When Patrick Plant was a boy, his Grandma Agnes Plant told him he would be either a preacher or a teacher.

As the Anoka-Hennepin School District's chief technology and information officer, he thinks he's been a little bit of both. Now, he'll be giving up those unofficial roles as he retires from his official job after nearly 34 years with the district.

In 1979, when Plant arrived, computers were mostly nonexistent in schools. Most were "dumb terminals," keyboards and monitors linked to a huge mainframe that did their thinking for them, and still were limited in their applications.

Today, the district is preparing to implement a $3 million-a-year, 10-year levy approved by taxpayers in 2011. The new technology will include much-more-sophisticated devices that think just fine on their own, but in a parallel to the old mainframe days, they do much of their remembering in the cloud.

Plant's boss and close friend, Superintendent Dennis Carlson, uses words like "vision," "bold" and "brilliant" to describe the man who made moves like recommending the district adopt Mac computers in many applications when the rest of the educational world seemed to be going with the business-style PCs.

"That's the kind of person he's been," Carlson said. "He set out a vision for the district, and he's been right on all the things he's done."

Plant came to the district's community education department all those years ago with a teaching certificate, degrees in history and language and a deep interest in collaboration. Tracking technological changes in the school district is a study of all three, he said.

"I fell in love with the concept of lifelong learning, and a tenet of that is everyone learns, everyone teaches," he said. "I always taught myself that technology is really a language and cultural education. ... How technology has played out to change the culture, be it business or social culture, the history major in me is fascinated by the cultural change."

A parent and community group at Mississippi Elementary School, where he was supervising community education, purchased the district's first Apple II computer.

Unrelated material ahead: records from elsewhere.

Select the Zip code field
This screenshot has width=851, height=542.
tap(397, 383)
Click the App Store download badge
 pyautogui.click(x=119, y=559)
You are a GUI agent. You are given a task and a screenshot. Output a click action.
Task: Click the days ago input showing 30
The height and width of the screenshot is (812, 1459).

"They had the faith before the district itself had a clear vision of how technology might fit into it," he said.

Over the years, Plant's part-time work to improve systems and efficiency with technology evolved to full-time. In 1993, he was asked to move beyond community education into the larger district. He said he views his job as looking at organization and resource management first, and technology second.

Meanwhile, technology increasingly was being integrated into the daily operations of schools, for data management, as a supplemental teaching tool, for student research and assessment, for communication with parents.

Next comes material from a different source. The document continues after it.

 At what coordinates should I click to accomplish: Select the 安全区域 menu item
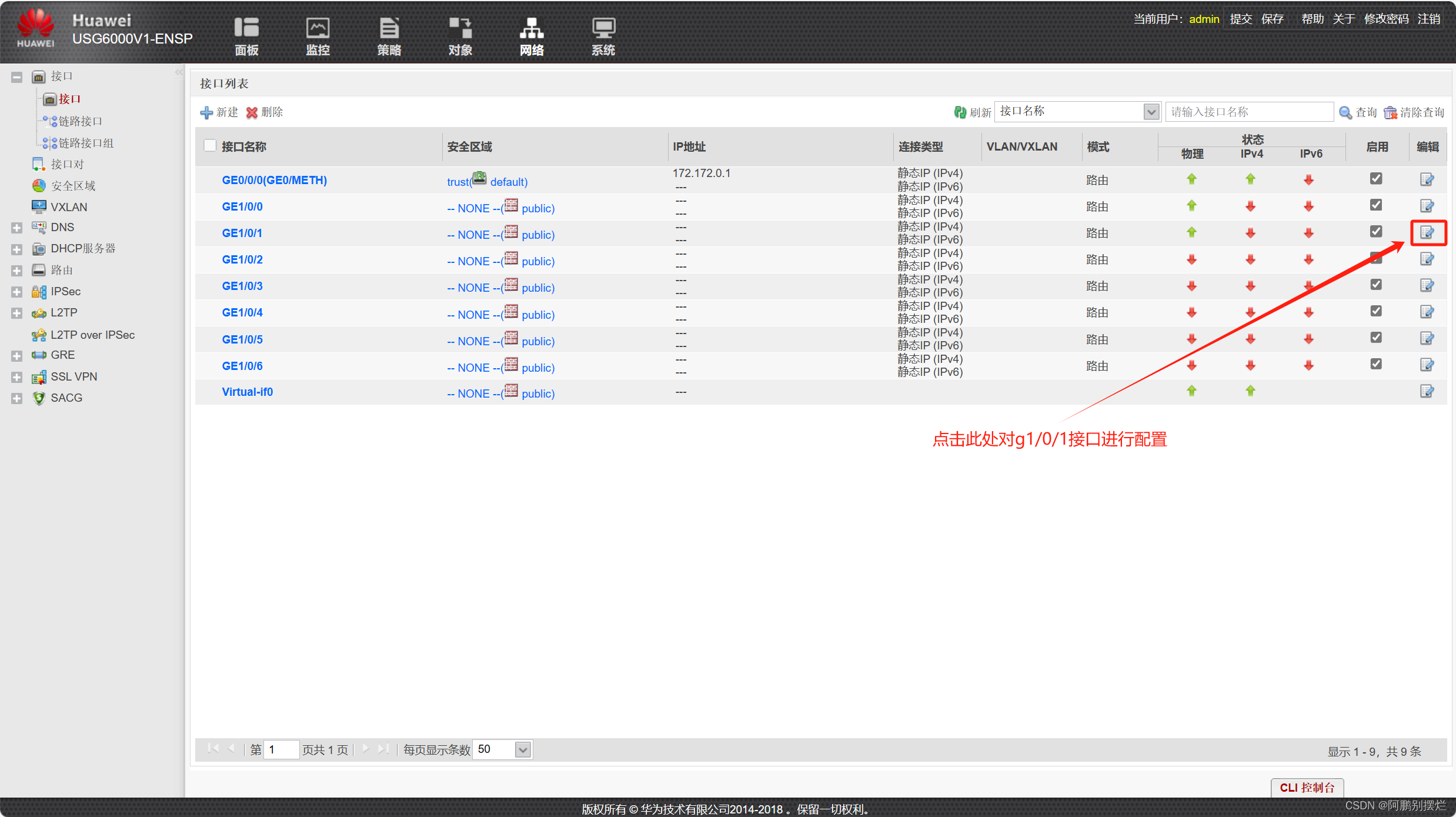tap(73, 186)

Plant worked beyond the district's borders, taking a leadership role in national and international organizations that studied the next trends for technology in education. A highlight, came in 1998, when a panel debate involving both Plant and Steve Jobs turned into a nearly hourlong private conversation with the late Apple co-founder and CEO.

Funding always has been a challenge in the fiscally conservative district. Voters approved a technology bond in 1994 and narrowly rejected them in 2000 and 2007. In some ways, that expected frugality created innovation, he said, and an expectation that the district wouldn't ask for anything that wasn't necessary and proven.

The district got by on grants for several years, but by 2011, "we were at the cliff," Plant recalled. Computers were aging. Infrastructure was not set up to move forward.

But voters passed a $30 million levy, creating a modest stable funding source for technology in Anoka-Hennepin schools for the first time.

Plant's last day is Friday, but he expects he'll be back, to volunteer in music and technology in Anoka-Hennepin. He hopes to also apply his skills more broadly to work with kids and communities, but he's taking his time deciding on his next move. He and Carlson are both hoping to give more time to their band, PC2.

"I'm not going to make any promises to anyone until I have some thoughtful time to plan over the next couple months," he said. "What gives me comfort and relaxation about it is, I'm not worried about it."